Math students hear about secret codes at UC Davis

More than 500 teens and their parents packed into one of the largest lecture halls at UC Davis on Wednesday to hear Dr. David Perry, a U.S. Department of Defense cryptologist, decipher the world of encryption and break down the story of the notorious Enigma machine.

Perry’s lecture was the centerpiece of Math Fest 2009, an effort by the UC Davis mathematics department to get youths interested in the world of numbers. This year was the third annual Math Fest.

“We’re hoping to convey that mathematics is at once beautiful, powerful, fun and useful,” said math professor Monica Vazirani. “Getting a degree in math unlocks so many doors and prepares you for a wide variety of careers.”

The UC Davis effort to excite younger kids about math and science also encompasses the COSMOS (California State Summer School for Mathematics and Science) program. COSMOS is a four-week residential program for older students that allows them to focus on a topic such as chemistry, robotics, earth science or math.

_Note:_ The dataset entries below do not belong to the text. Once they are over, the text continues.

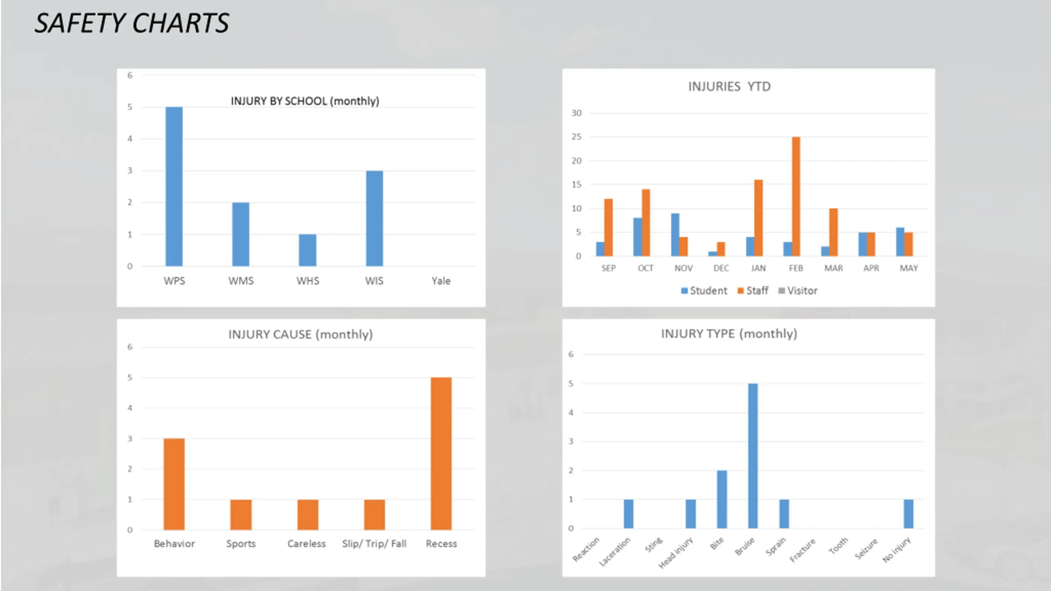
Task: Select the WMS bar in school chart
Action: (x=241, y=234)
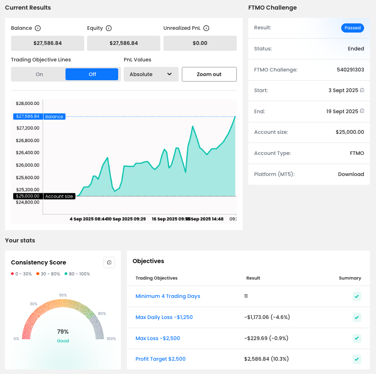The image size is (376, 374).
Task: Open the Max Daily Loss -$1,250 objective
Action: click(164, 317)

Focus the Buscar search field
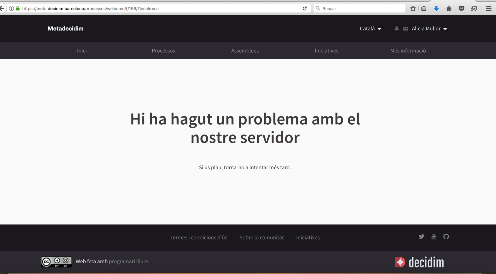[362, 8]
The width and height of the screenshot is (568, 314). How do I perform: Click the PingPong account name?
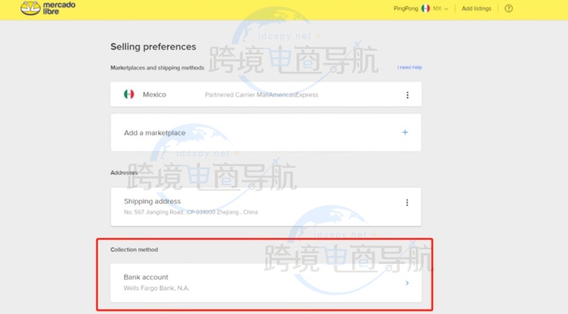click(x=405, y=8)
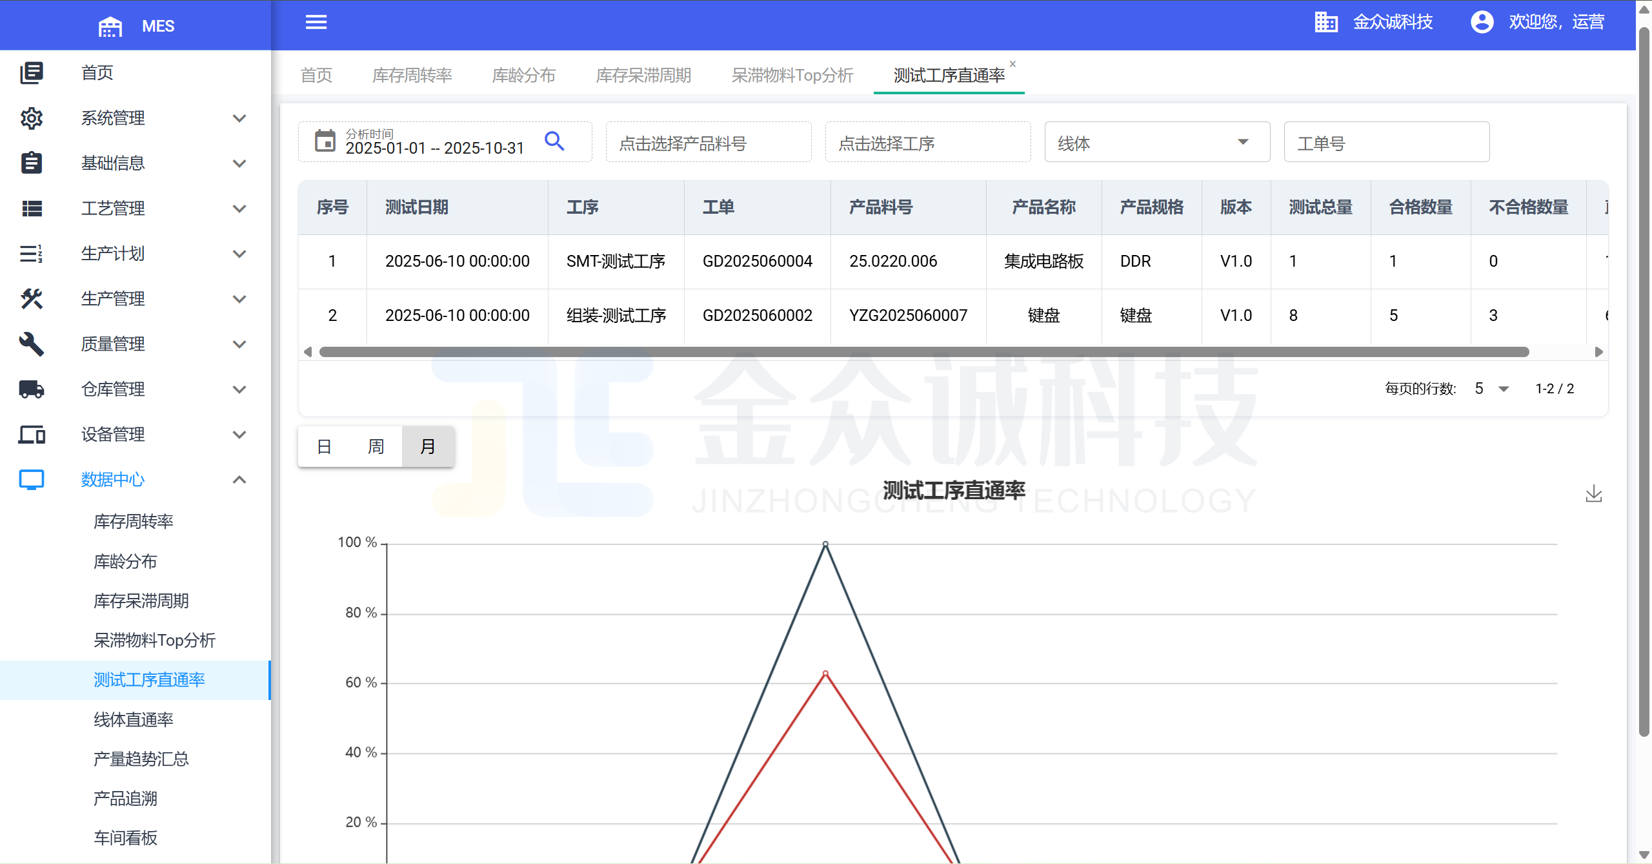The image size is (1652, 864).
Task: Switch chart granularity to 周
Action: 376,446
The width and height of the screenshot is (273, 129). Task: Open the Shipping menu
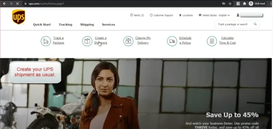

Perry said cryptology and the study of ciphers dates back as far as Julius Caesar. Caesar used encryption to ensure secure communications with his troops on the front lines in Gaul.

Cryptology is a mainstay in modern militaries, but it’s now so common it touches most people today in the form of online commerce.

“It’s in software bundled up in your Internet browser,” Perry said.

When something is ordered from a Web site, computers encrypt credit card information so that even if it’s intercepted by a hacker, it’s extremely difficult to read the critical numbers.

Perry teaches a summer cryptology course for teens at the Center for Talented Youth program at Johns Hopkins University in Baltimore. He tries to engage students in math in a variety of ways.

“You absolutely have to mix up what you do – a little bit of lectures, working in groups, and activities,” Perry said.

One of the activities he coaches is building part of the Enigma machine out of card stock – which is then used to simulate encoding and decoding mechanisms that were used in the machine.

The Engima machine was a device used by the German military in World War II to communicate encrypted messages. The Germans thought the ciphers it produced would be unbreakable by the allies. They were wrong.

Perry’s course teaches students to understand not only the history of the Enigma machine, but also decisions that went into its design – the mathematical foundations – and more importantly, why the Germans thought it was so secure.